- Problem to solve -
Give the entries below again, word for word, and leave out the images.

[Opening The records section]

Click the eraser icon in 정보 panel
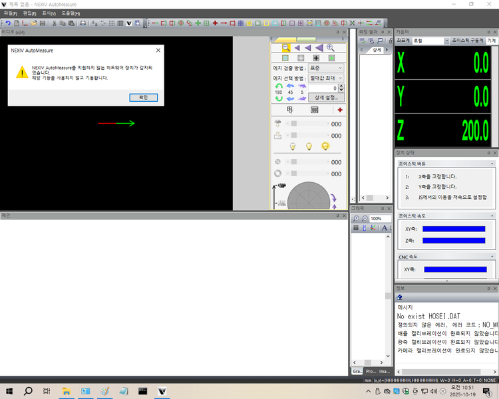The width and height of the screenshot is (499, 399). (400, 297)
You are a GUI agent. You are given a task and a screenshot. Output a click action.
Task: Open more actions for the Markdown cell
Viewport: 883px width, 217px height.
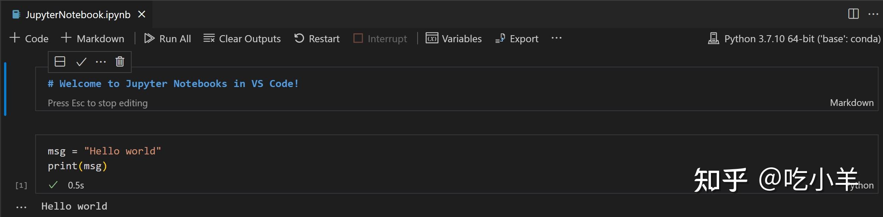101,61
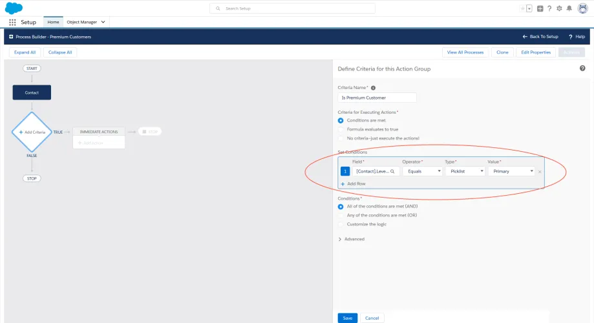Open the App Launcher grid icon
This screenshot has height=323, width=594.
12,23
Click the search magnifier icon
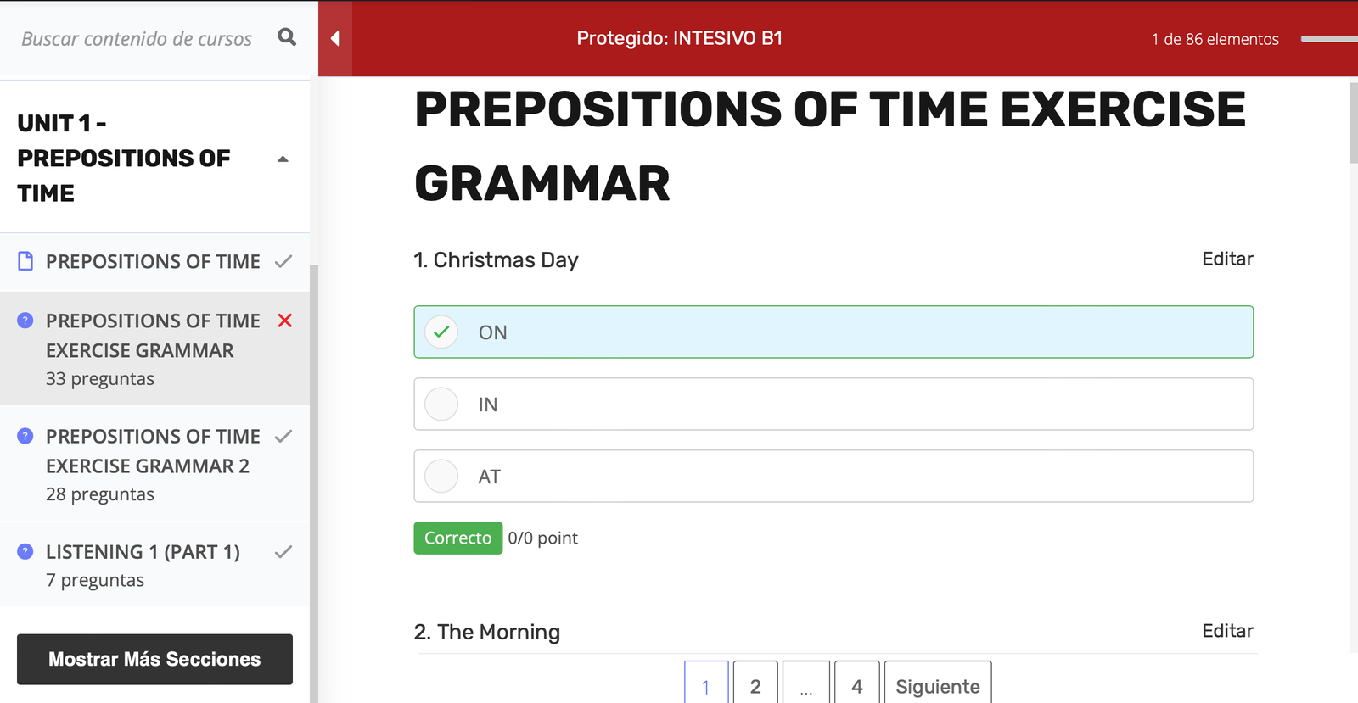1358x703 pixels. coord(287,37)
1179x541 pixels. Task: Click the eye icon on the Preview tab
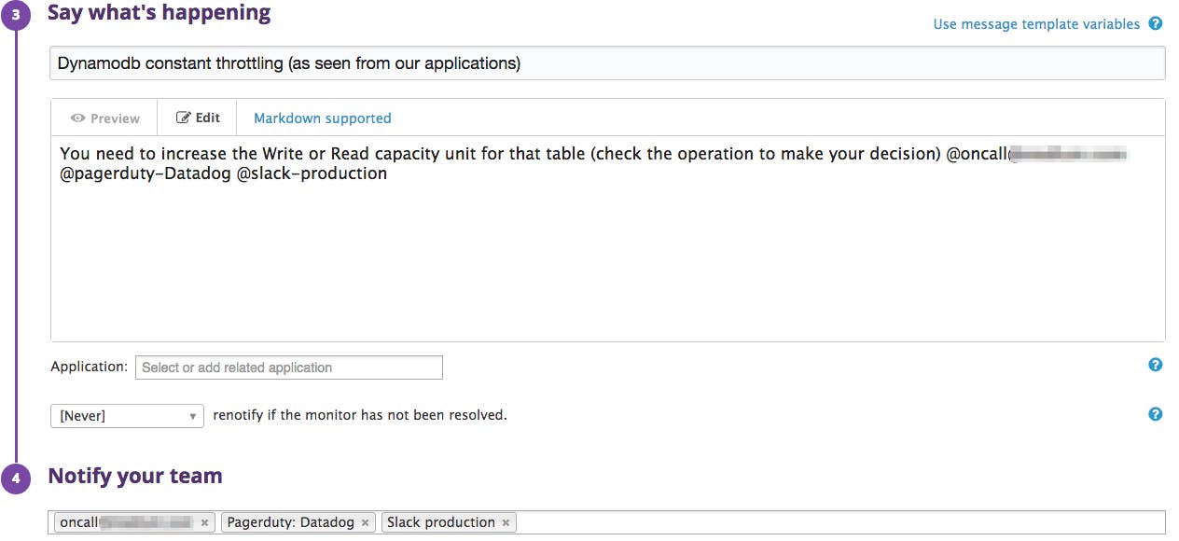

[Closing The records section]

- Solution -
Click the eraser icon in 정보 panel
The width and height of the screenshot is (499, 399). (400, 297)
You are a GUI agent. You are given a task and a screenshot. Output a click action.
Task: Open more actions for the Markdown cell
Viewport: 883px width, 217px height.
101,61
Open the App Launcher grid icon
This screenshot has height=323, width=594.
12,23
Click the search magnifier icon
1358x703 pixels. coord(287,37)
1179x541 pixels. Task: Click the eye icon on the Preview tab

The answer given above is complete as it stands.